Could always try this. 

Confusing at first, but it gets easier.


----------



## Error 404 (Jul 6, 2008)

Ok, I think I'm getting there...

@ bITb, what terminal commands to I need to open the file with SUDO privaleges?

@ InnocentCriminal: can't use that solution, as my card is too old.

UPDATE:
I edited the file, but when I restarted Xwindow everything crashed.


----------



## xfire (Jul 6, 2008)

Press cntrl+alt+F1 then login through command line
Now type 
sudo dpkg-reconfigure xserver-xorg
and hit enter a Wizard will start run the whole wizard and start the xserver with the command 
startx

Now as for the drivers Go to applications menu and then go to add/remove and here search for ATI or go to Synaptic package manager under System menu and search for Ati rage and install them.


----------



## Error 404 (Jul 6, 2008)

Thanks for the help, but I've found an even easier solution!
I installed Linux Mint instead, which is similar to Ubuntu (its based on it) but IMO its better. 
Now I have full resolution!

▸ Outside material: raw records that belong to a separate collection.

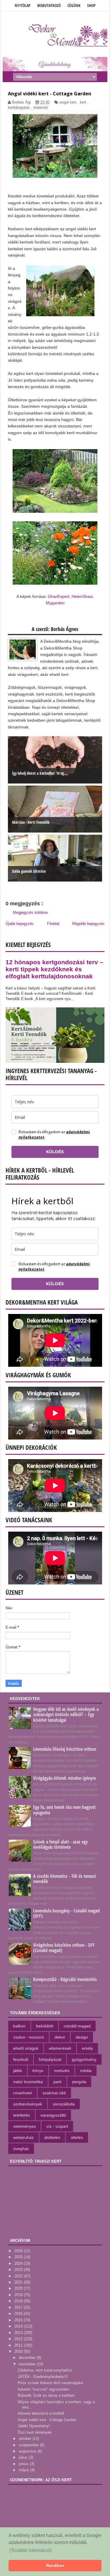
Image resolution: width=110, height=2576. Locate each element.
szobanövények (27, 2104)
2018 (19, 2301)
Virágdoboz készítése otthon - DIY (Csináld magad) (64, 1947)
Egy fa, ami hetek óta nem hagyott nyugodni (64, 1810)
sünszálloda (64, 2104)
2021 (19, 2282)
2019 (19, 2295)
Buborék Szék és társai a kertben (46, 2395)
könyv (38, 2070)
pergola (79, 2081)
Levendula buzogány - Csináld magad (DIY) (66, 1913)
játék (17, 2070)
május (24, 2470)
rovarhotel (22, 2092)
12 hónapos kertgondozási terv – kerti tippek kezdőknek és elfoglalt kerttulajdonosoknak (54, 969)
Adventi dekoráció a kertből (41, 2413)
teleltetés (21, 2115)
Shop (91, 5)
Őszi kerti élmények (35, 2432)
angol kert (68, 102)
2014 (19, 2326)
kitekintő (40, 107)
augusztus (28, 2451)
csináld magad (77, 2026)
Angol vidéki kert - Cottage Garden (47, 2420)
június (24, 2464)
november (28, 2364)
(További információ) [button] (30, 2550)
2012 (19, 2339)
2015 (19, 2320)
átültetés (52, 2137)
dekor (60, 2037)
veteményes (24, 2126)
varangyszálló (53, 2115)
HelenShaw (82, 596)
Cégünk (73, 5)
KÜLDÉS (55, 1151)
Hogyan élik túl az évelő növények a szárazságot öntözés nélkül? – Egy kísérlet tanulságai (66, 1714)
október (26, 2438)
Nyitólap (23, 5)
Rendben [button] (55, 2565)
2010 (19, 2351)
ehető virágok (25, 2048)
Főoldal (53, 923)
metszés (62, 2070)
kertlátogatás (19, 107)
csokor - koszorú (28, 2037)
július (24, 2457)
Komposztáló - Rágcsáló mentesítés (65, 1979)
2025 (19, 2257)
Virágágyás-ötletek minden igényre (64, 1778)
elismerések (60, 2048)
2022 (19, 2276)
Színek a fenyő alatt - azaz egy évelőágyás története (60, 1844)
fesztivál (20, 2059)
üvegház (21, 2148)
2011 (19, 2345)
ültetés (77, 2137)
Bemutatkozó (49, 5)
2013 (19, 2332)
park (57, 2081)
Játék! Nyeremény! (34, 2426)
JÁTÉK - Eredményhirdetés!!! (43, 2376)
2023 (19, 2269)
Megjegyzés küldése (30, 912)
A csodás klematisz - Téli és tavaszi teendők (64, 1879)
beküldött (44, 2026)
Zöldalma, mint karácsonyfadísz (45, 2370)
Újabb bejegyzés (20, 923)
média (86, 2070)
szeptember (29, 2445)
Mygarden (55, 603)
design (82, 2037)
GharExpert (58, 596)
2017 (19, 2307)
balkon (19, 2026)
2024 (19, 2263)
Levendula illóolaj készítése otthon (64, 1749)
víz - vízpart (57, 2126)
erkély (87, 2048)
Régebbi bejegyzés (88, 923)
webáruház (23, 2137)
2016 (19, 2313)
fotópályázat (50, 2059)
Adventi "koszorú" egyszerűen (43, 2389)
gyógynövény (84, 2059)
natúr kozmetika (28, 2081)
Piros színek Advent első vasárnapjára (50, 2383)
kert (83, 102)
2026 (19, 2251)
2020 (19, 2288)
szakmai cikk (54, 2092)
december (28, 2357)
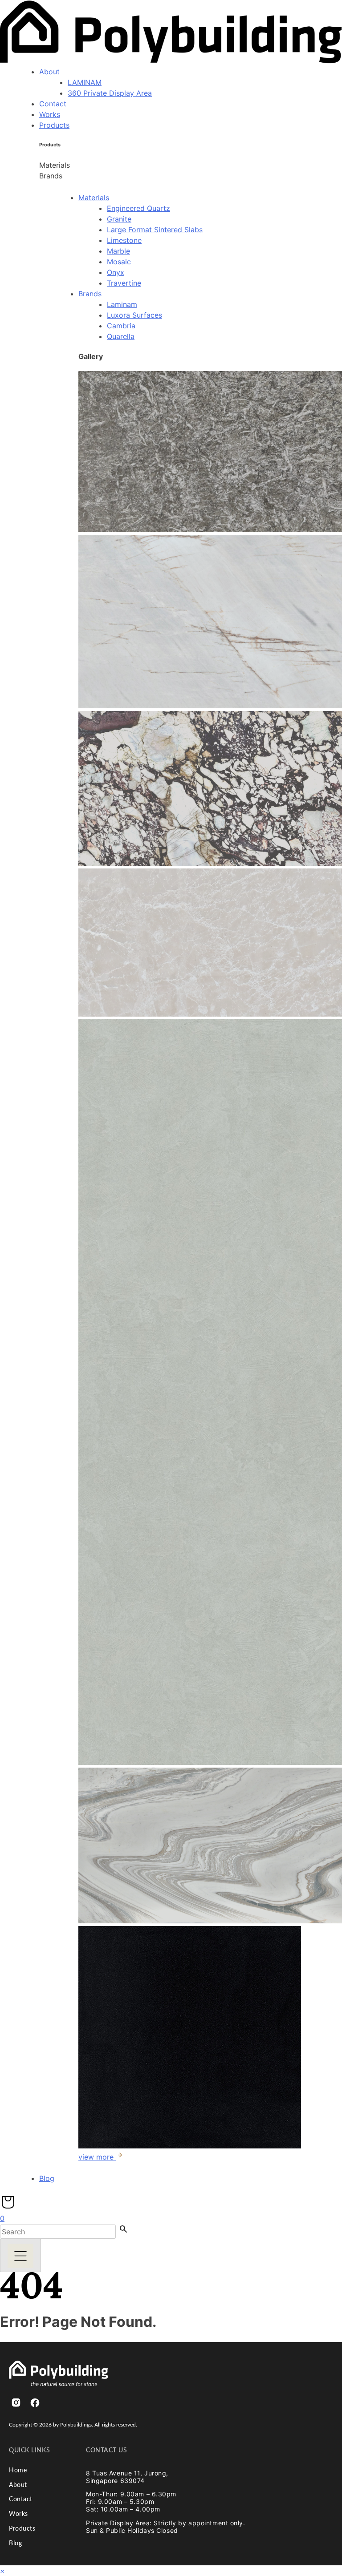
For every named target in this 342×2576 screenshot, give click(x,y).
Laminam (122, 304)
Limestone (124, 240)
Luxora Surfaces (134, 315)
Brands (90, 293)
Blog (46, 2178)
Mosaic (119, 261)
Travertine (124, 283)
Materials (93, 197)
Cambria (121, 325)
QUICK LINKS (29, 2450)
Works (49, 114)
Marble (118, 250)
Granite (119, 218)
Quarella (120, 336)
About (49, 71)
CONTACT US (106, 2450)
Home (18, 2470)
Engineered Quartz (138, 208)
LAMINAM (85, 82)
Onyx (115, 272)
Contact (52, 103)
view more (97, 2156)
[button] (2, 2570)
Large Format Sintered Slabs (155, 229)
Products (54, 125)
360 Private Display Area (110, 93)
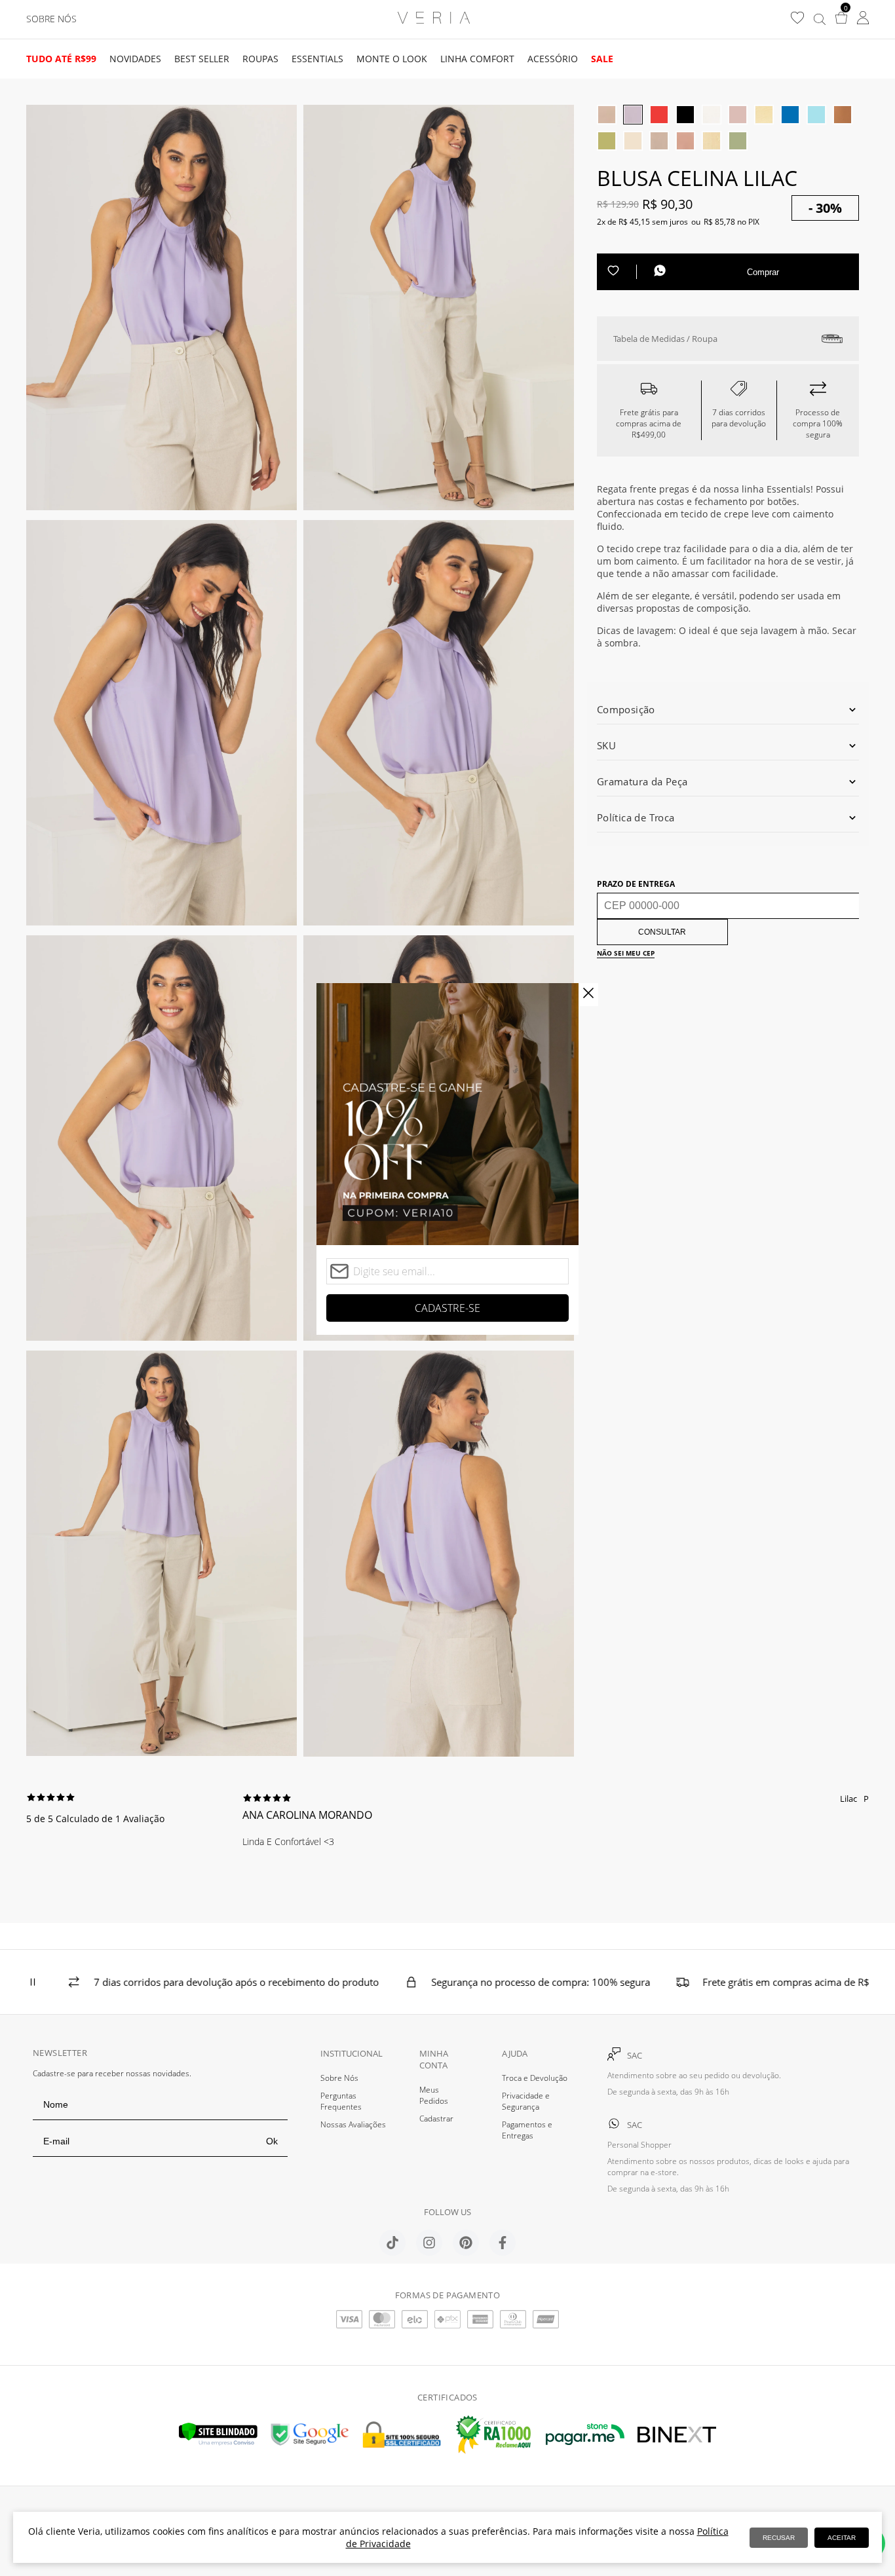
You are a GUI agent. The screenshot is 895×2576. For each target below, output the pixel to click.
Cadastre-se (447, 1308)
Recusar (779, 2537)
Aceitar (842, 2537)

I shall never think of 1400 x 1050 as 'small' ever again!


----------



## Laysan_A (Nov 18, 2008)

*Getting ATI Rage M4 Mobility 128 to work in Ubuntu 8.04*

Hi Error 404,

I was wondering if you would check to see what driver Mint is using for your ati card - and perhaps post your xorg.conf file? It could be very helpful to me. I have been having nothing but trouble getting Ubuntu 8.04 to work properly with my ATI Rage card. I don't want to just give up. The xorg.conf should be in etc/X11/xorg.conf

By the way, mine is an Inspiron 8000 with a 15" uxga display (Sharp 1600x1200).

Thanks!


----------